Ejercicios:
1 – En el texto sobre el ciberacoso, ¿a quién hay que pedir la dirección IP para identificar a un acosador?
2 – Continúa el texto sobre el ciberacoso a partir de su última frase.

===== Texto del documento =====

Los expertos recomiendan nunca compartir fotos eróticas porque Internet no olvida
El de Todd es en cualquier caso un caso extremo. “No hay que caer en la paranoia”, advierte Cánovas. “Estos fenómenos son minoritarios. Según las estadísticas, la mayoría de jóvenes que utilizan Internet no ha sufrido nunca acoso”, añade. Jorge Flores, responsable de PantallasAmigas, web que promueve el uso responsable de las nuevas tecnologías, y Cánovas coinciden en considerar claves la educación y la relación de confianza entre padres e hijos para evitar o solucionar situaciones de riesgo. Esto ayudará a que, si surgen problemas, el menor y sus progenitores sepan cómo actuar para minimizar los daños, pero también para localizar al acosador.

La víctima colgó una presentación y un vídeo contra el ‘ciberbullying’
“Guarda todas las pruebas, capturas de pantallas y denuncia”, es otro de los consejos básicos. “A veces los menores piensan que es imposible identificar al malo, pero lo es”, recalca Cánovas. María Rosa Diez, asesora de los cuerpos de seguridad del Estado en materia de ciberdelincuencia, coincide. “Normalmente se les encuentra”, afirma. El proceso, explica la experta, es complicado y, a veces, largo. “Es como ir tirando de un hilo. Hay que pedir la dirección IP (etiqueta numérica que identifica a un elemento de comunicación) a las empresas proveedoras de los servicios [Facebook, Tuenti, YouTube]. Y esto lo tiene que autorizar un juez cada vez que lo haces”. Estos pasos se tienen que hacer lo más rápido posible. “En el caso de Amanda Todd lamentablemente no llegaron a tiempo”, señala Díez. Según la madre de la joven, Carol Todd, “la policía investigó e investigó y llegó a rastrear a alguien hasta Estados Unidos”. “Pero nunca le encontraron”, explicó al diario Vancouver Sun. “Esa gente es muy buena cubriendo sus rastros”.

===== Registros =====

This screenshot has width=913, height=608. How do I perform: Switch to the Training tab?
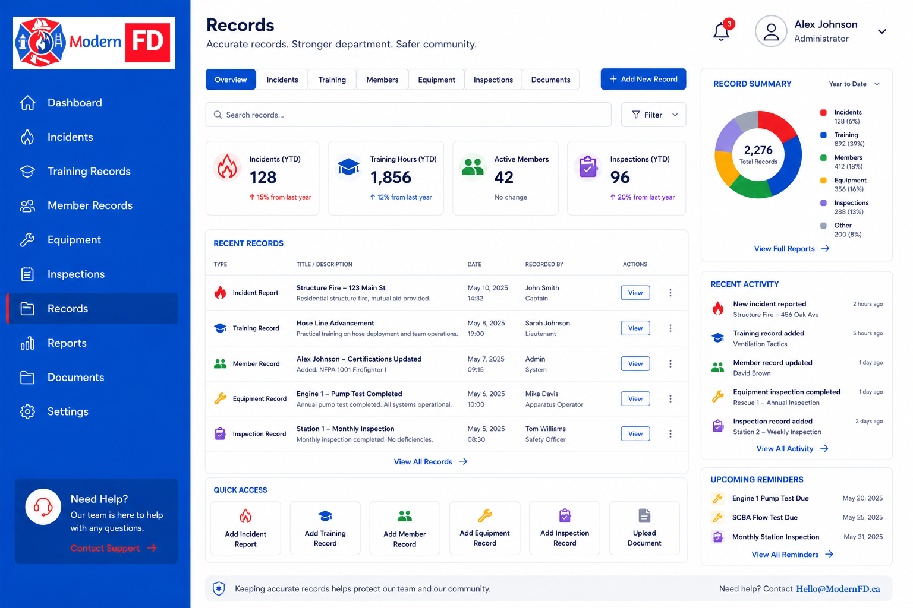coord(332,80)
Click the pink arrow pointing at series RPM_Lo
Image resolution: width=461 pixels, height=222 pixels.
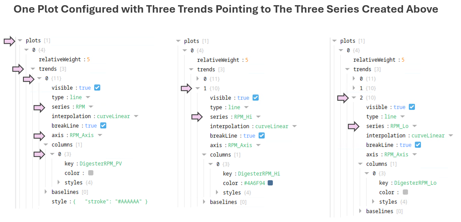[353, 126]
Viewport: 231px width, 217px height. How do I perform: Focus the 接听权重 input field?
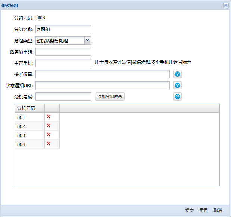click(x=102, y=74)
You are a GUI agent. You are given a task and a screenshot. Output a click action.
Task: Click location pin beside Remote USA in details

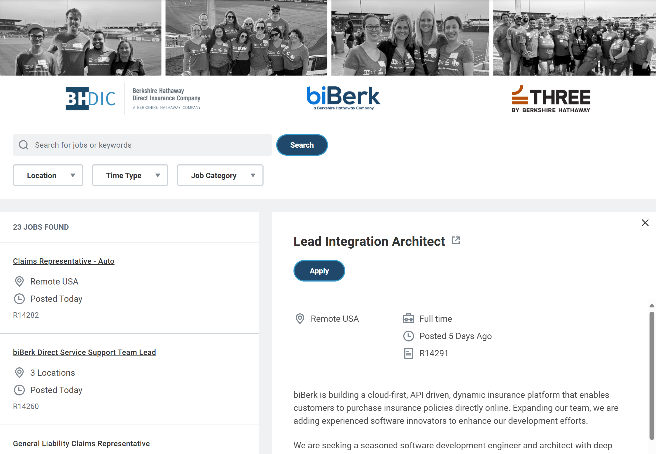[x=300, y=319]
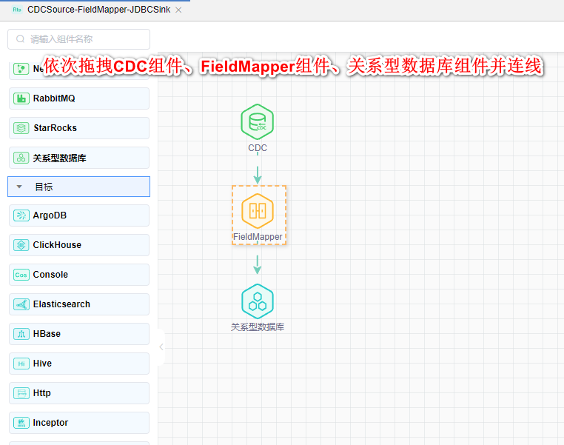
Task: Click the arrow connecting CDC to FieldMapper
Action: 258,173
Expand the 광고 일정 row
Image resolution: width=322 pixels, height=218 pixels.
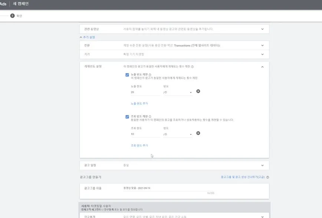(263, 165)
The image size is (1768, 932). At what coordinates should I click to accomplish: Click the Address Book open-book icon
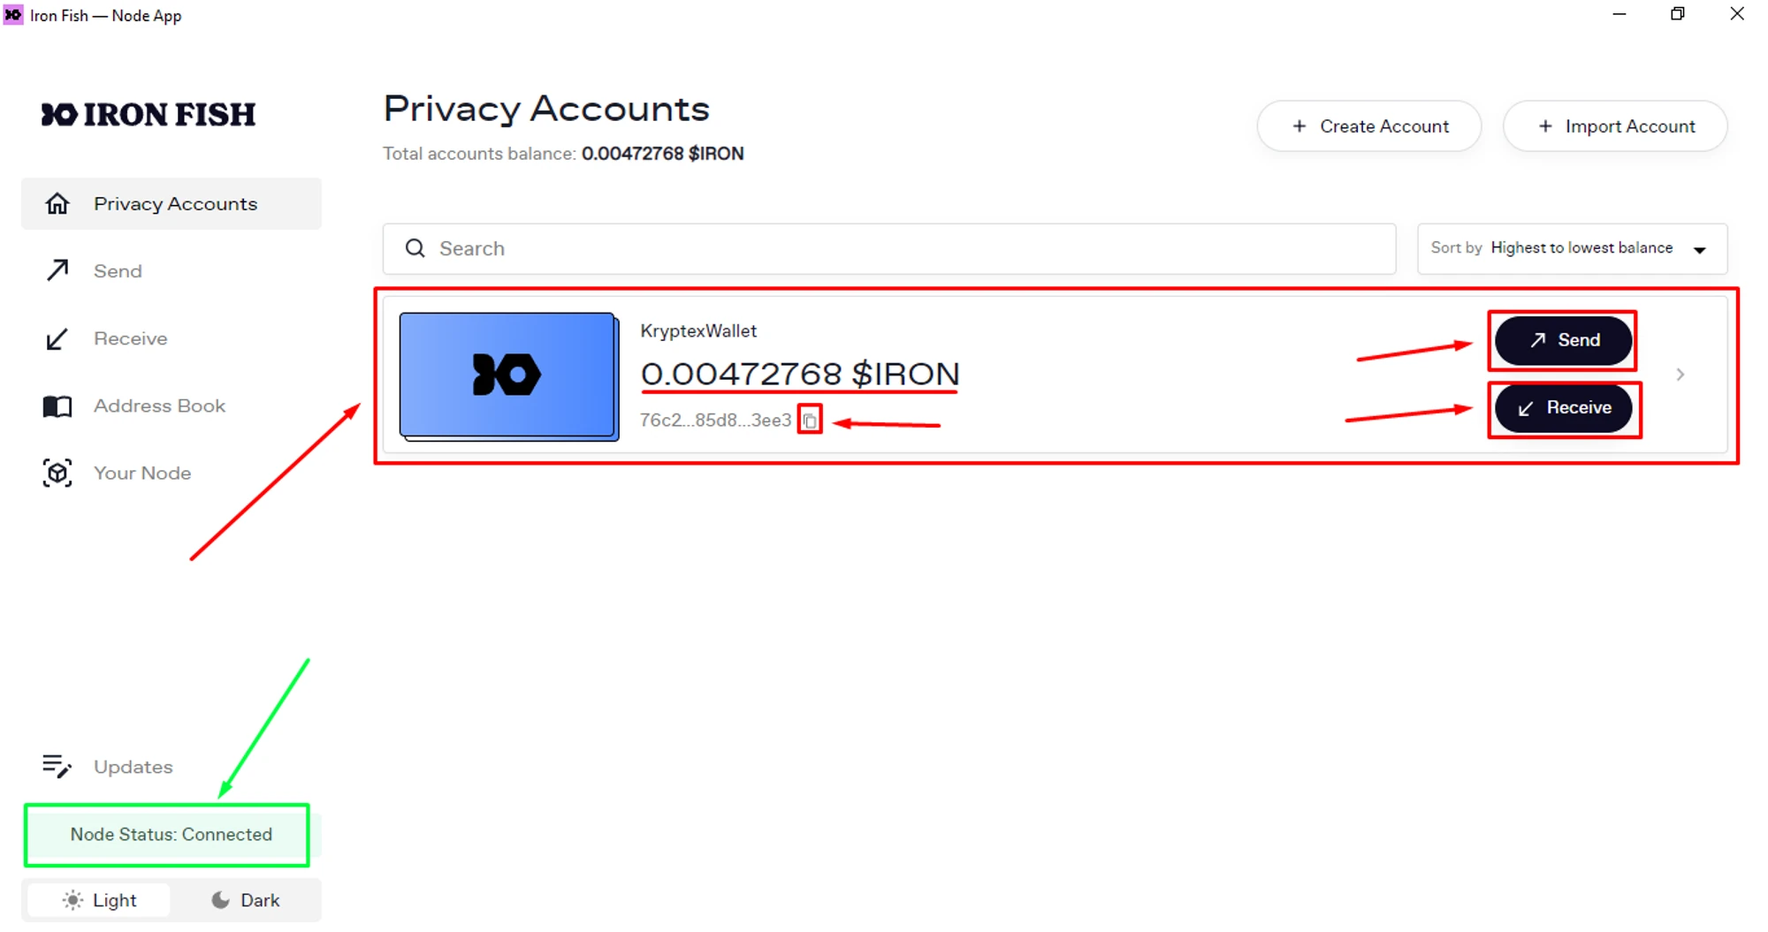click(x=57, y=406)
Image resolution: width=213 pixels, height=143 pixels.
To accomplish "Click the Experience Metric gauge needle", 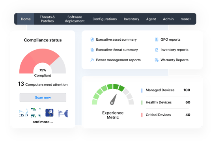I will point(114,100).
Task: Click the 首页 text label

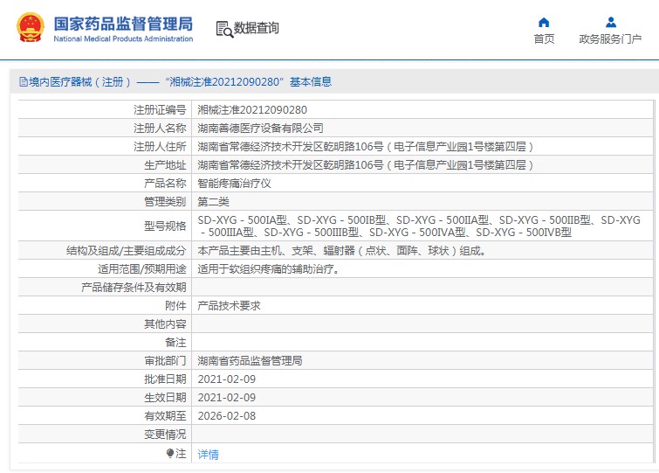Action: point(544,39)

=====

Soluciones:
1 – A las empresas proveedoras de los servicios, como Facebook, Tuenti o YouTube.

2 –
La muerte de la joven ha reabierto el debate sobre la vulnerabilidad de los menores en Internet. Su legado: tres años de acoso y depresión contados en un vídeo, que se mantiene en Internet por petición expresa de la madre —“mi hija así lo habría querido”, asegura—, y una presentación que colgó en prezi.com para evitar que su infierno se repita.

Decálogo contra la ‘sextorsión’

La asociación Pantallas Amigas ha elaborado un decálogo contra la sextorsión para guiar a aquellas personas que están siendo sometidas a chantaje por otra que tiene una imagen comprometedora suya. Ningún caso es igual a otro, dice la organización, pero estos consejos buscan ayudar a una mayoría de víctimas, siempre con la ayuda de un adulto, a la espera de que la denuncia arroje resultados.
- Pide ayuda. Solicita el apoyo de una persona adulta de confianza.
- No cedas al chantaje. No accedas a las peticiones del chantajista si con ellas le haces más fuerte.
- No des información adicional. Cualquier dato o información puede ser usado por quien te acosa.
- Guarda las pruebas. Cuando te amenace, te muestre cosas delicadas... captura la pantalla y anota día y hora.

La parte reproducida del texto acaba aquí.